Setelah puas menangis, aku pamit kembali ke kamar. Bukan untuk melanjutkan acara menangis, melainkan melakukan kegiatan sortir. Mulai dari tas bermerek yang harganya membuatku ingin muntah darah. Paling murah setara dengan 25 juta rupiah! Betapa borosnya diriku! 25 juta? Itu setara dengan uang simpananku! Uang simpanan yang makin mengerut karena terkena biaya admin di bank. Uang pemberian mendiang ibuku. Nominal itu terlihat kerdil di depan kemakmuran Austen!
“Oh oke,” kataku sembari mengangguk-angguk. “Tas bermerek memang oke, tapi hidup damai jauh lebih penting daripada koleksi tas.”
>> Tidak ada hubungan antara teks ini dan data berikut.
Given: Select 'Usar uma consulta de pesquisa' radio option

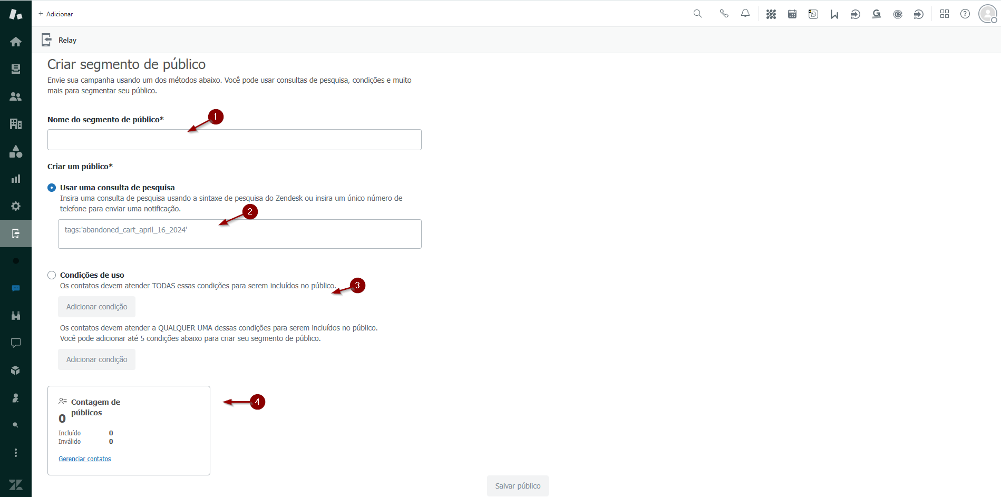Looking at the screenshot, I should click(52, 188).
Kemudian tas lain. Tas mungil berwarna ungu dengan lambang huruf G. Tas satu ini seharga enam puluh juta! Mama! Aku harus segera mencairkannya menjadi dana persiapan meninggalkan kediaman Austen. Coba bayangkan uang yang bisa kudapat dari penjualan tas, sepatu, perhiasan, dan baju? Ahahahaha aku bisa hidup makmur! Lupakan mencari pekerjaan, aku bisa mulai deposito dan investasi. Cerdas!
Tanpa ba, bi, dan bu lekas saja kumasukkan dua tas tersebut ke kantong belanja. Kemudian aku beralih ke nakas dan mulai membuka laci. Ada satu kotak mungil. Sebuah gelang berhias bintang dan bulan terlihat berkilau. Aku ingat. Leana menghabiskan 45 juta demi mendapatkan gelang ini! Dia bahkan menghadihaiku sepasang sepatu berhias mutiara yang kalau kutotal sekitar lima puluh juta.
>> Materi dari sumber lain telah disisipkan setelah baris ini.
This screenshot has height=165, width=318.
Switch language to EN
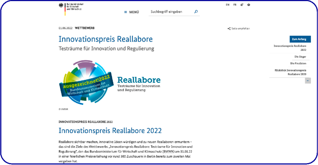click(x=228, y=5)
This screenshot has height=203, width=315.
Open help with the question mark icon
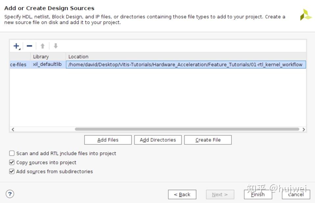tap(10, 194)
“Wow, kekayaan ini bisa membangkitkan setan dalam diriku.”
Kucari ransel. Untung tas masa SMA-ku masih ada, belum dibuang olehku. Lekas saja kumasukkan dua tas mungil, beberapa perhiasan, dan sepasang sepatu.
“Wuhuuuuu sukses.”
Aku mematut diri di depan cermin, mengagumi kecantikan yang dulu tidak kusyukuri. Kulit sehat, rambut lebat, dan bibir segar tanpa tanda-tanda kekurangan nutrisi. Wow! mengapa dulu kemewahan semacam ini tidak bisa kupahami? Dih kurang kerjaan sekali aku ini hingga meributkan Joana? Memangnya mengapa kalau Joana lebih cantik daripada diriku? Aku sehat! Itu yang penting! Sehat dan bugar!
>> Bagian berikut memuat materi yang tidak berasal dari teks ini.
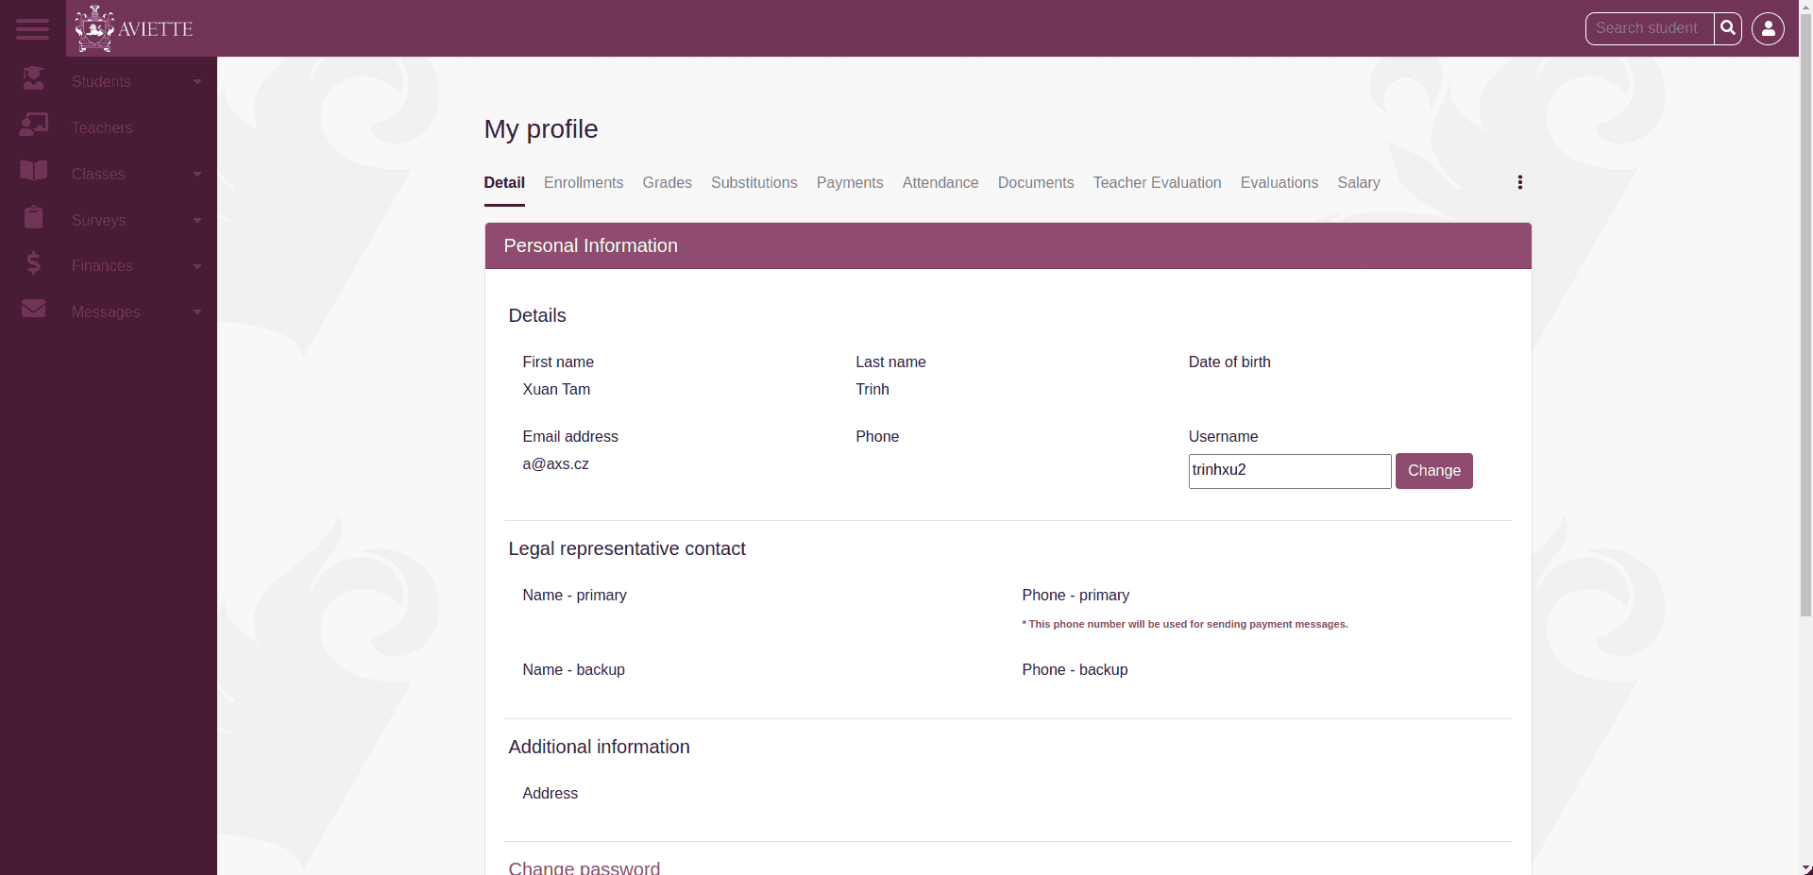Image resolution: width=1813 pixels, height=875 pixels.
Task: Click the Change username button
Action: tap(1433, 471)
“Eh nggak ada waktu mengagumi diri sendiri!” ujarku, kesal.
Lekas kucari pakaian. Namun, lemariku hanya menyimpan dres, atasan berupa blus dan kemeja, lalu rok. TIDAK ADA CELANA JINS? Aduh mana bisa aku naik ojek pakai rok? Dulu aku memilih pakaian yang terkesan lembut demi menarik perhatian seorang cowok. Cowok yang lebih memilih menjauhiku daripada pura-pura baik kepadaku. Dia merupakan anak pengusaha ternama. Iyups salah satu teman Joana, musuhku (yang sekarang kuanggap sebagai mantan musuh).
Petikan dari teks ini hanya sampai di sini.